Earlier this year, Mike Joseph from Meta gave a very interesting talk at NANOG 94 in Denver. The title of his talk was “PON in the Datacenter: Hyperscale for Management and Console” (slides here). Here’s a 41-minute video of this talk, and it is very much worth watching if you are in the datacenter / ISP space.
Notes from Meta’s talk:
XGS PON seems good enough to replace copper for management traffic. Again, this is for management traffic only and not the actual Meta content traffic, which likely would be over 10G/40G/100G links within the datacenter.
By using PON (Passive Optical Network), Meta has designed to terminate copper coming from devices within the rack so that outside of the rack is just (lighter) optical fibre (only). Copper, just for management alone at their scale, was quite a lot of cables. An end-of-row device mounted a “goalpost rack” on top. They had a rigid design to plan for Ethernet & serial drops in advance for each rack. Changes in that were harder due to the fixed design of copper cables.
With PON, they were able to get (20+20 - ethernet & console drops) or any other combination like (32+8) per rack. On a row basis, that’s up to 1280 Ethernet drops + 800 console connections - where a pair of them in a rack would aggregate within the rack.
They didn’t say the vendor name, but from the pictures, it’s quite clear they are using Cienna’s solution.

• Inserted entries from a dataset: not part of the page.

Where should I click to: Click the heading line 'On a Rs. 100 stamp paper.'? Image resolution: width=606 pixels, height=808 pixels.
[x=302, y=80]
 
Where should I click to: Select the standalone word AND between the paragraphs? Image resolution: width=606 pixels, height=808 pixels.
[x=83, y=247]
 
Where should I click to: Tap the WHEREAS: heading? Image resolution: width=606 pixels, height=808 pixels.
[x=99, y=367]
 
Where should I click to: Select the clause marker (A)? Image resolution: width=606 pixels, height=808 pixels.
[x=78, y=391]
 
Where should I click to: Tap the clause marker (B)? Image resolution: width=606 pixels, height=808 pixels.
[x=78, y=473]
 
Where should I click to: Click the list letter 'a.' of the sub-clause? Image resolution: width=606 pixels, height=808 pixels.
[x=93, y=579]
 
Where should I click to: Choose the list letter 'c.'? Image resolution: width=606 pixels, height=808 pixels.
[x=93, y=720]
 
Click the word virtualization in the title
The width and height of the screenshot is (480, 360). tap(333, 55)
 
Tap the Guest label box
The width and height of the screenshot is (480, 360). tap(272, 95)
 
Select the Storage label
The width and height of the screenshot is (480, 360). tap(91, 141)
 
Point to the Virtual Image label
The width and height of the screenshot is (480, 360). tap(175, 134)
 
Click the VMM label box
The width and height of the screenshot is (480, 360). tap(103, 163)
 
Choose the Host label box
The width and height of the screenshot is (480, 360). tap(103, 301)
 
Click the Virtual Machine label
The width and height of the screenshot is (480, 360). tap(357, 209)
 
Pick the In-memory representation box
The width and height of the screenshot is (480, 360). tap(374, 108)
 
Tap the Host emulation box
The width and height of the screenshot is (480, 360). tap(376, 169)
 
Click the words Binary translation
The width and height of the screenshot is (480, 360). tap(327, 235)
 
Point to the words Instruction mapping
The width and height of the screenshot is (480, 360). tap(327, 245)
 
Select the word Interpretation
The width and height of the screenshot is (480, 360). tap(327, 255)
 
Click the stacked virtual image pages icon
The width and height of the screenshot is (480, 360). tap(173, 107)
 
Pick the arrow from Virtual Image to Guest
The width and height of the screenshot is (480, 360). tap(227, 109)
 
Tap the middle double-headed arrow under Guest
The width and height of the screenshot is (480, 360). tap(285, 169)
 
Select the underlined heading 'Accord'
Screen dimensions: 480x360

The picture below shows 6 x 4 port ONUs stacked, giving 24 copper ports. This can be expanded to 12 x 4 ports = 48 ports easily, as visible on the chassis.
Meta also has a high availability on the PON network by making use of 2 x OLTs feeding a 2:8 or 2:4 splitter.
They also have an interesting headend. Instead of using traditional OLT, they are using “micro-OLTs”. These are OLTs implemented on an SFP+ module and plug into a layer 3 switch. I think from the picture (plus the fact they are using Cienna ONUs), this is Cienna’s Tibit pluggables.
Image source: Cienna Tibit.
These devices basically speak 10G Ethernet at one end and XGS PON on the other end. In the backend, they do Ethernet to PON MAC bridge.
Thoughts on PON outside of the last mile
I found this presentation fascinating because I have always wondered why PON is not being deployed outside of the FTTH last mile. I have asked this to a few friends working on enterprise networks and felt as if the product line is not developed yet, while technically it’s very much feasible, as we know from the FTTH world.
Go to any corporate office with 200-250 people sitting on each floor. These typically deploy Cat6 copper from each desk to a centralised switch. That’s a lot of copper, and the aggregation of that takes quite a bit of expensive real estate. A 4-port OLT with a 64-user per port can easily do 4 x 64 = 256 users. Likely much higher than that because optical power (unlike FTTH networks) won’t be an issue here. A mix of active Ethernet (for high traffic) + PON + DC power (to power ONUs) running over the same physical cable + pre-terminated fibre can do quite a bit. Corning displayed these concepts at the Courtyard hotel 6 years ago (video here).
Once, I was at a hotel in Singapore, and at night, it was crazy loud right outside of my room. One can easily tell it was a switch placed in a telco closet. All these can be quite nice applications for PON going forward. Would save a ton of expensive, heavy copper Cat6 cable, along with real estate, electricity and more when offering drops. An XGS 10G symmetric uplink/downlink capacity can easily do 150Mbps per drop for a 1:64 split or 78Mbps for a 1:128 split. Most of the hotel’s Wi-Fi is inbound heavy (streaming effect) while cameras are outbound heavy. Even at 10Mbps per stream, it can do many hundreds of cameras on the same PON port, where copper aggregates within a few meters on fibre and fibre aggregates per floor on the splitters.
I think going forward, we will see wifi APs as well as IP cameras, printers, and IP phones with PON ONU (or even PON based ATAs like this one!) tech built in, and it will essentially become a plug-and-play solution with pre-terminated hybrid copper-fibre, where copper will carry DC power and fibre will carry traffic.